Günümüz Türk insanının Yüce Kuran’ı anlamasını kolaylaştırmak için yapılması gerekenlerden biri de ayetlerde birbirine girmiş konuları birbirinden ayırmaktır. Bir ayet nelerin yenilmemesini anlatarak başlamakta, arada başka bir konuya yer verdikten sonra yeniden esas konuya dönmektedir.

Örnek olarak Maide 3’ü verebiliriz: “Ölmüş hayvan eti, kan, domuz eti, Allah'tan başkası adına kesilen, boğulmuş, vurulmuş, yuvarlanmış, süsülmüş, henüz canlıyken yetişip kestikleriniz hariç yırtıcı hayvanlar tarafından yenmiş, dikili adak taşları yani putlar üzerine boğazlanmış hayvanlar ve fal oklarıyla kısmet aramanız size haram kılındı. Bunlar insanı yoldan çıkaran kötü şeylerdir. Bugün inkâr edenler, sizin dininizi yok edebileceklerinden ümit kesmişlerdir. Artık onlardan korkmayın, benden korkun. Bugün size dininizi ikmal ettim, üzerinize nimetimi tamamladım ve sizin için din olarak İslam'ı beğendim. Şu da var ki, her kim ciddi bir açlıkla yüz yüze gelir de günaha kaçmak maksadı olmaksızın onlardan yemek zorunda kalırsa, elbette Allah bağışlayandır, esirgeyendir.” 

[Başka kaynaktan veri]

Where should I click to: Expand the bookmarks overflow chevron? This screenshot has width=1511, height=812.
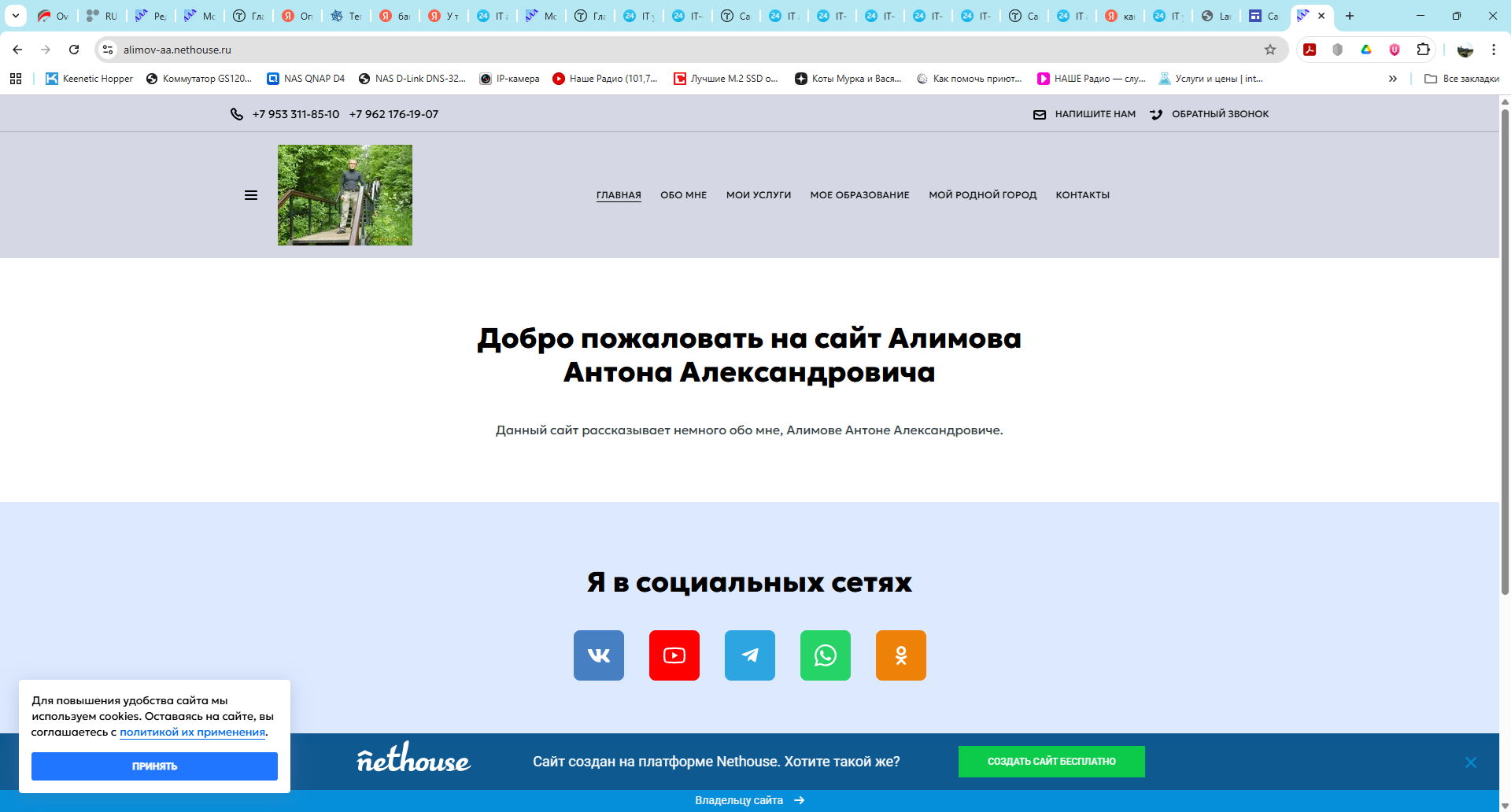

Yüce Kuran okunurken Müslüman olmak için verilen mücadelede yaşanan zorluklar hissedilebilmektedir. Ama günümüz insanı için iş çok kolay olmuştur. Müslümanlığı, hiç mücadeleye gerek olmaksızın anneden babadan kolayca alabilmiştir.

Dolayısıyla günümüz insanına Kuran daha da sadeleştirilerek sunulmalıdır. Mesajlarda nokta atışına gidilmelidir. Verilmek istenen mesaj özetlenmelidir.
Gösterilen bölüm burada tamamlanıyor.